Background: Predator–prey interactions forge the behavior and ecology of all organisms and are therefore crucial in structuring ecological communities. In bats, these are believed to be constrained by the interaction of species morphology, echolocation, and foraging behavior. Several studies have emphasized the role of these traits in prey acquisition and have tried to group bats accordingly in guilds. However, due to practical difficulties in studying entire communities and the constraints of morphology-based diet analysis, it is not clear how these guilds actually correlate to the diet of insectivorous bats. To better understand this question, we used DNA metabarcoding to assess the diet of a Mediterranean bat community located in northeast Portugal composed of 19 different species. Results: Bat droppings were collected from 486 individual bats, and DNA was extracted from 1206 individual pellets (up to three per bat). We amplified prey DNA using two nonoverlapping COI markers, ZBJ and Fwh2, to detect the maximum number of prey at the highest taxonomic resolution possible. We used a canonical and ecological network analysis to assess the dietary guilds. Bats were structured in 4–5 diet groups, three of which were very distinct and fed on either noctuid moths, crickets, or spiders, respectively. The fourth and fifth groups were mainly characterized by not feeding on these taxa and ingesting more Coleoptera, Diptera, and Hemiptera.
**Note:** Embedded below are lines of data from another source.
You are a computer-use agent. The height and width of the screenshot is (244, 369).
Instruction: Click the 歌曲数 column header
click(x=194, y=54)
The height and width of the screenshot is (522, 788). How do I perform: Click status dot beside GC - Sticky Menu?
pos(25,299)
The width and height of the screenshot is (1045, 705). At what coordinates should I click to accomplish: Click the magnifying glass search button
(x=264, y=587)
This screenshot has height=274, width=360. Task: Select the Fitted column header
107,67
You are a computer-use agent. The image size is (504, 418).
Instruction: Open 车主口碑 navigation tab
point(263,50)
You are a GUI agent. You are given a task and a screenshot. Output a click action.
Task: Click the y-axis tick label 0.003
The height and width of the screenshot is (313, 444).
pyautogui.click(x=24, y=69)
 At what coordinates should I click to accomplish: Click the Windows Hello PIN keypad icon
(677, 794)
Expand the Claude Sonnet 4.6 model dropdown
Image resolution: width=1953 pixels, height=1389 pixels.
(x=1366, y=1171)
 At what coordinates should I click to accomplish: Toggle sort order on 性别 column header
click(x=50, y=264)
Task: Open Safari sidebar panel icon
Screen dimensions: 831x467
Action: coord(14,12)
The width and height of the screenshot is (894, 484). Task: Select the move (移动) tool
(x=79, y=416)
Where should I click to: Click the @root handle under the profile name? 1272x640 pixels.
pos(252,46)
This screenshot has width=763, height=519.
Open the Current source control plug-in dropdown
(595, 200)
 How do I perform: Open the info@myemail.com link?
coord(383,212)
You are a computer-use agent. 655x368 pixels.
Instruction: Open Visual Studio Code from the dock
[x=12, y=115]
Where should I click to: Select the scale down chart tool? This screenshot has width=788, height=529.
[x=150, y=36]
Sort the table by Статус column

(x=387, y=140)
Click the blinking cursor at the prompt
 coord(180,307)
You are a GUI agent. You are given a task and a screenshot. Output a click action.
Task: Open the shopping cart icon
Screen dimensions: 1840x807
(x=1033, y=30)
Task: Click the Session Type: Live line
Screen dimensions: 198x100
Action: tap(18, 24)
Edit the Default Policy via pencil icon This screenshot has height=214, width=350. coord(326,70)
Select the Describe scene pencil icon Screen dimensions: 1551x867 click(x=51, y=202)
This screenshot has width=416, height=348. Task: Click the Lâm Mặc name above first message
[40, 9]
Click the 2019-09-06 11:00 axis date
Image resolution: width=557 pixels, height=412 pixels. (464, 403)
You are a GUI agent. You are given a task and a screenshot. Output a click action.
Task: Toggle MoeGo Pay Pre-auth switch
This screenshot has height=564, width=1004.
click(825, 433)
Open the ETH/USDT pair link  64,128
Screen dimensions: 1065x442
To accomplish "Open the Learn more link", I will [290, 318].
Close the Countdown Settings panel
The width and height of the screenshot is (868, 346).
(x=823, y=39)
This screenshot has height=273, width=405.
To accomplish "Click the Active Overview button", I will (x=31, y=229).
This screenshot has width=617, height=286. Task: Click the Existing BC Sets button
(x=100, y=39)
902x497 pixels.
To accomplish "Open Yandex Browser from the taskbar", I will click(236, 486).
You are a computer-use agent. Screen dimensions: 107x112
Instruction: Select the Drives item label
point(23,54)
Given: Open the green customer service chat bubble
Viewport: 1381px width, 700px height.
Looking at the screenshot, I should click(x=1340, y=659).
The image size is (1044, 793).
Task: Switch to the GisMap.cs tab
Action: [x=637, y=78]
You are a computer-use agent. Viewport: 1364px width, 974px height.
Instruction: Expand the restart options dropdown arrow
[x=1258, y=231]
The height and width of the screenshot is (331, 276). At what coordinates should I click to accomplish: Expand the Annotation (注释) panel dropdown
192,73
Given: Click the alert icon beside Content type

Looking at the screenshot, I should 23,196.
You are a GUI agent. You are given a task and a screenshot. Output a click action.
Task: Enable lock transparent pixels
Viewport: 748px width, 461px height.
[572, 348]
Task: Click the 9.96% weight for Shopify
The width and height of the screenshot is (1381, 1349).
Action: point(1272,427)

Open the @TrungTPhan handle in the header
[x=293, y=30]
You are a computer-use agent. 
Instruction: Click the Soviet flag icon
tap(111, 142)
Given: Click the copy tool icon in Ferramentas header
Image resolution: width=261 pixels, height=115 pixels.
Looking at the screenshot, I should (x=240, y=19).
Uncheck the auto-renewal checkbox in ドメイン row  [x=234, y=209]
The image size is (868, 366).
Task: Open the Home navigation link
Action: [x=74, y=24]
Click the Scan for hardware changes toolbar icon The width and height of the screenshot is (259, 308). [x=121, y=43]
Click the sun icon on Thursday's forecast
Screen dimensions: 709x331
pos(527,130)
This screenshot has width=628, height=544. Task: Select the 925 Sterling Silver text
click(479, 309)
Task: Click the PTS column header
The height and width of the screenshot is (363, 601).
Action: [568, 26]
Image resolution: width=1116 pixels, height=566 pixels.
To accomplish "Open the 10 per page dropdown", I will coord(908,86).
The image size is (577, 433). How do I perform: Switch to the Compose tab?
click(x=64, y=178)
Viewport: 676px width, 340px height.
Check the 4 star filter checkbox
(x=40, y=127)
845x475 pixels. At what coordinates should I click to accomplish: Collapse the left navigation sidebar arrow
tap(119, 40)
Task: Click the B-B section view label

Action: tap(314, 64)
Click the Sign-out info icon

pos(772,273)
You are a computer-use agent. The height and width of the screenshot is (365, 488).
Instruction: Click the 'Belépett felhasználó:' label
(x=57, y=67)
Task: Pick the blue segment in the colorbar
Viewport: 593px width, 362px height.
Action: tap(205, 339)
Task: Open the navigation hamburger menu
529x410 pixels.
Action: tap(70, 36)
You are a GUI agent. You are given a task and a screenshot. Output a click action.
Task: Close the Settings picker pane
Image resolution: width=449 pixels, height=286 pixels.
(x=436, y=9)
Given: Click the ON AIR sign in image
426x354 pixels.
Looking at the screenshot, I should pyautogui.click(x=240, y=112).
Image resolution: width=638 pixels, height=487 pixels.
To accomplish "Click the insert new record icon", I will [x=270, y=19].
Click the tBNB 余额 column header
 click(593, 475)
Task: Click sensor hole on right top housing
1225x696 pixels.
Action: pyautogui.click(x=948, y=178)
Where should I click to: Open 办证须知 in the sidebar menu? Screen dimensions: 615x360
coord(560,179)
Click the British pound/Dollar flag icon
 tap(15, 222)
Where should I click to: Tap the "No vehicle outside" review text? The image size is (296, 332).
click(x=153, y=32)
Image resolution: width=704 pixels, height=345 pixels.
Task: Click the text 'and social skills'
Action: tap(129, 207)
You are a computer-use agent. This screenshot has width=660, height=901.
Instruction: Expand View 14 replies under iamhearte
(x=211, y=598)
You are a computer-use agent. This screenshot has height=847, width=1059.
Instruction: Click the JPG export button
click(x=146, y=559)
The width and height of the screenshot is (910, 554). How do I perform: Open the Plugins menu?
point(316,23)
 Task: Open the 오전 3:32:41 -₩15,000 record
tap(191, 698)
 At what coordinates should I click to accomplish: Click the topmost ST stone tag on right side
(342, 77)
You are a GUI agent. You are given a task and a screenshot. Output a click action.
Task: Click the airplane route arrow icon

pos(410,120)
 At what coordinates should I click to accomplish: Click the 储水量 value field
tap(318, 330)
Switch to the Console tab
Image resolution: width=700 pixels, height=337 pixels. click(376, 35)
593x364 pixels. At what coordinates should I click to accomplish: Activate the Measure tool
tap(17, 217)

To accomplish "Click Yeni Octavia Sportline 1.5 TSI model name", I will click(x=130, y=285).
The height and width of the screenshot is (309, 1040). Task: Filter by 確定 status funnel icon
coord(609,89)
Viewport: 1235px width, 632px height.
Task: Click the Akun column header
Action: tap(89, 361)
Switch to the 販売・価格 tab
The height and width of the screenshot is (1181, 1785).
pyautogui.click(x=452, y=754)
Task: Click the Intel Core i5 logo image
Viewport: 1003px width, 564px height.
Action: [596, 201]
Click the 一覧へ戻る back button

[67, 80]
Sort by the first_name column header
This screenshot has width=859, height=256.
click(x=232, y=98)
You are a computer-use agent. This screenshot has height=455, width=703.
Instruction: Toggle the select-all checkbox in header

None of the diet groups corresponded to previously suggested echolocation or foraging guilds, with the exception of Myotis myotis, the only ground-gleaning bat in our community, which formed a guild on its own. Significance: For the first time, we provide empirical evidence for the existence of dietary guilds in Mediterranean insectivorous bat communities and show that these do not correlate to previously proposed guilds based on echolocation signal and foraging habitat, mode, site, or vegetation clutter.